## Document excerpt
Common Misunderstandings

There may be misconceptions that the two systems have similar structures and differ only in performance (or that RabbitMQ is a message system not used), but understanding these concepts clearly is essential to grasp the architectural philosophy differences between the two systems.

Fanout: A pattern where one message is delivered as identical copies to several independent consumers.

1. Kafka's 'Fanout' is not Simple Broadcast

One of the most common misconceptions is the binary view that Kafka is Pub/Sub and RabbitMQ is Work-Queue.
In fact, Kafka elegantly integrates these two models through the concept of Consumer Groups.

Inter-Group: Pub/Sub (Fanout/Broadcast):
Different consumer groups can still independently consume the entire message stream even if they subscribe to the same topic.
EX) When there is a topic called order-events, groups like Inventory Management Service (Group A) and Data Analysis Team (Group B) can subscribe to it separately.
In this case, both groups can receive and process all messages from order-events from start to finish independently.
Intra-Group: Work-Queue (Distributed Processing):
Within a single consumer group, the story changes. Consumers within the group divide and process the partitions of the topic. (A partition is assigned to only one consumer within the group).
If there are 4 partitions in a topic and 4 consumers in the group, each consumer will be responsible for one partition and process messages.
-> This distributes workloads and increases throughput, matching the 'work queue' model.

Core: Kafka applies both methods through Consumer Groups: data replication/broadcast between different systems and distributed task processing within a single system to maximize throughput.

[Word and element location data]

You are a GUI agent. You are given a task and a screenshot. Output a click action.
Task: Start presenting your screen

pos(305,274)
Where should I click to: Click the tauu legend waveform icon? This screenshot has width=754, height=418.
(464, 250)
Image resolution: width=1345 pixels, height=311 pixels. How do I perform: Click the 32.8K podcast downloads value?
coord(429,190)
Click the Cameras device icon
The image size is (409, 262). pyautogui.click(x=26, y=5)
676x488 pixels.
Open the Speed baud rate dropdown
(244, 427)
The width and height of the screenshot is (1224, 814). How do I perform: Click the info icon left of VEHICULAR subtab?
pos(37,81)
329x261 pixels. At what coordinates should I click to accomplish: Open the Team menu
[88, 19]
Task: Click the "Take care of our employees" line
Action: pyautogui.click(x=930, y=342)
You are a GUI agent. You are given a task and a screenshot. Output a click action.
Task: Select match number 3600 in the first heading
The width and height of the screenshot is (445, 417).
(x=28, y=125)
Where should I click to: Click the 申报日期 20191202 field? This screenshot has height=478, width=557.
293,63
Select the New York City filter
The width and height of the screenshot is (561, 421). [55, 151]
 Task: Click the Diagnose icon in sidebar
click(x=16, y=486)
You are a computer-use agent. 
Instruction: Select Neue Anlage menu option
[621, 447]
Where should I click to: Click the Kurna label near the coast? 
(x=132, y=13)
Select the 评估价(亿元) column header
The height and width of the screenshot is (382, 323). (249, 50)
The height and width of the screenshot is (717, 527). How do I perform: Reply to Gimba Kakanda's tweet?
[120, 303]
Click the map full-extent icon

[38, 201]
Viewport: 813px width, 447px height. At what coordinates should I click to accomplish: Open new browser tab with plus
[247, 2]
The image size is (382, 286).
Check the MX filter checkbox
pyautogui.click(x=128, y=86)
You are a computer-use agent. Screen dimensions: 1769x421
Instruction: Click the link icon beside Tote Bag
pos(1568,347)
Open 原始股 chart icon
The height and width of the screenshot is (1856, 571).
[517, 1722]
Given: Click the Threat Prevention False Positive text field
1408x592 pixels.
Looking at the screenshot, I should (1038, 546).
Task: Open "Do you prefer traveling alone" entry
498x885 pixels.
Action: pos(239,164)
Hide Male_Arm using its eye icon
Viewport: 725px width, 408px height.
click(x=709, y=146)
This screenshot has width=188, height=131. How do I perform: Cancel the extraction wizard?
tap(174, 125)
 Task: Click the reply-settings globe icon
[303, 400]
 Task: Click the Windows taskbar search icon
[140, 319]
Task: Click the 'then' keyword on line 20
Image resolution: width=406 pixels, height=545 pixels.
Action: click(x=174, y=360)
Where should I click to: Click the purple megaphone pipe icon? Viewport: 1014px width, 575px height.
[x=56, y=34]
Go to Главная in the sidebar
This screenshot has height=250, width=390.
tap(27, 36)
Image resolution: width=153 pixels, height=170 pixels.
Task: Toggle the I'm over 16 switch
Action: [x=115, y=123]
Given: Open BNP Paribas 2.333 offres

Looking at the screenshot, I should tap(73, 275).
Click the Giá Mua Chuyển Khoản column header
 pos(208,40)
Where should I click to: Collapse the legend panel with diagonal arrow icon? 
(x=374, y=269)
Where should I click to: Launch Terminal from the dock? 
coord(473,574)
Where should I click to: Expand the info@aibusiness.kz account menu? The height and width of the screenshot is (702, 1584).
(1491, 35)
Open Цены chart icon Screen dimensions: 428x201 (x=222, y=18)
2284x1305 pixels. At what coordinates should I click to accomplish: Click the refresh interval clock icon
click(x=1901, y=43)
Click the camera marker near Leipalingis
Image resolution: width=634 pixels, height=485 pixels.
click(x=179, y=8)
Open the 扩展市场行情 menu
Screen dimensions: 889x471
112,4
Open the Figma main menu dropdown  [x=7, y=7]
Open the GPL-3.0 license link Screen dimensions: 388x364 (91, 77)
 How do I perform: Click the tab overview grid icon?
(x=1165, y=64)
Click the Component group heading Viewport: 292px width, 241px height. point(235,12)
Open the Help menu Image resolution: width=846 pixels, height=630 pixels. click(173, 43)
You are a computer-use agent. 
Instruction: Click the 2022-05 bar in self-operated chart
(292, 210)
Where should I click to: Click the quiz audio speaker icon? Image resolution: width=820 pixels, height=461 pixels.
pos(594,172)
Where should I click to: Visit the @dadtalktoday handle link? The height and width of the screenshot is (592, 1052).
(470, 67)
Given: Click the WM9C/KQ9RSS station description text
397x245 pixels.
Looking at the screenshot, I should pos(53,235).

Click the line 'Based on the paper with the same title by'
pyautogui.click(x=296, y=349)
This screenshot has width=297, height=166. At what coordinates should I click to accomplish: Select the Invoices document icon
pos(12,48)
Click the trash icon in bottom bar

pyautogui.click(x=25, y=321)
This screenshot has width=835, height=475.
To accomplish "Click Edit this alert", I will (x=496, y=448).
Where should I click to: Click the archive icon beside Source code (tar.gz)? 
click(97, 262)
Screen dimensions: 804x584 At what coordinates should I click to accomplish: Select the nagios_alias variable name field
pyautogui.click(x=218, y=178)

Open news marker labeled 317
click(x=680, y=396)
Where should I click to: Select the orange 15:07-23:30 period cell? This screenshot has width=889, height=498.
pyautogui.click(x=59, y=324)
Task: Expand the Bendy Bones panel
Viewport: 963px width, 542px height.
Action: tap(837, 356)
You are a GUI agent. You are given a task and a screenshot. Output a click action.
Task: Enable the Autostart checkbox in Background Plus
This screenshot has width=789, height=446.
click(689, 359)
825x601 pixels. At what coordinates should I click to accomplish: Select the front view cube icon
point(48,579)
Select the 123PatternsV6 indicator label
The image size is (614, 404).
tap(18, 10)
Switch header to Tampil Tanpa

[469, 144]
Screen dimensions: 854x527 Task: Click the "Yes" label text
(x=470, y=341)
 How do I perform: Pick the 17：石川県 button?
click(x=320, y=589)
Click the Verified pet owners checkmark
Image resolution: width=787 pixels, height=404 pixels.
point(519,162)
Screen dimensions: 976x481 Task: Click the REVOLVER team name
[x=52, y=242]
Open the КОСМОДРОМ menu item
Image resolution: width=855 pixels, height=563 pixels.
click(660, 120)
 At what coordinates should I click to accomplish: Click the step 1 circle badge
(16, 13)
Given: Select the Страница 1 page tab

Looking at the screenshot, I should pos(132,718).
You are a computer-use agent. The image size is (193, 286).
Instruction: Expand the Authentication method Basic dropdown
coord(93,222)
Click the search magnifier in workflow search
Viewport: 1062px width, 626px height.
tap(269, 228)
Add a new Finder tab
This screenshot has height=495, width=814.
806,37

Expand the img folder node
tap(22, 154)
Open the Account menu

## What this exercise asks
- 1) Condense the paragraph of the excerpt on Kafka and RabbitMQ that begins "One of the most common misconceptions" into a single sentence that keeps its main facts.
- 2) Reproduce the excerpt on Kafka and RabbitMQ from "In fact, Kafka" up to and including "to it separately.".
- 3) According to the excerpt on Kafka and RabbitMQ, to how many consumers within a single consumer group is a partition assigned?

## The responses
- 1) A frequent misconception treats Kafka as Pub/Sub and RabbitMQ as Work-Queue, but Kafka actually combines both models through Consumer Groups.

- 2)
In fact, Kafka elegantly integrates these two models through the concept of Consumer Groups.

Inter-Group: Pub/Sub (Fanout/Broadcast):
Different consumer groups can still independently consume the entire message stream even if they subscribe to the same topic.
EX) When there is a topic called order-events, groups like Inventory Management Service (Group A) and Data Analysis Team (Group B) can subscribe to it separately.

- 3) A partition is assigned to only one consumer within the group.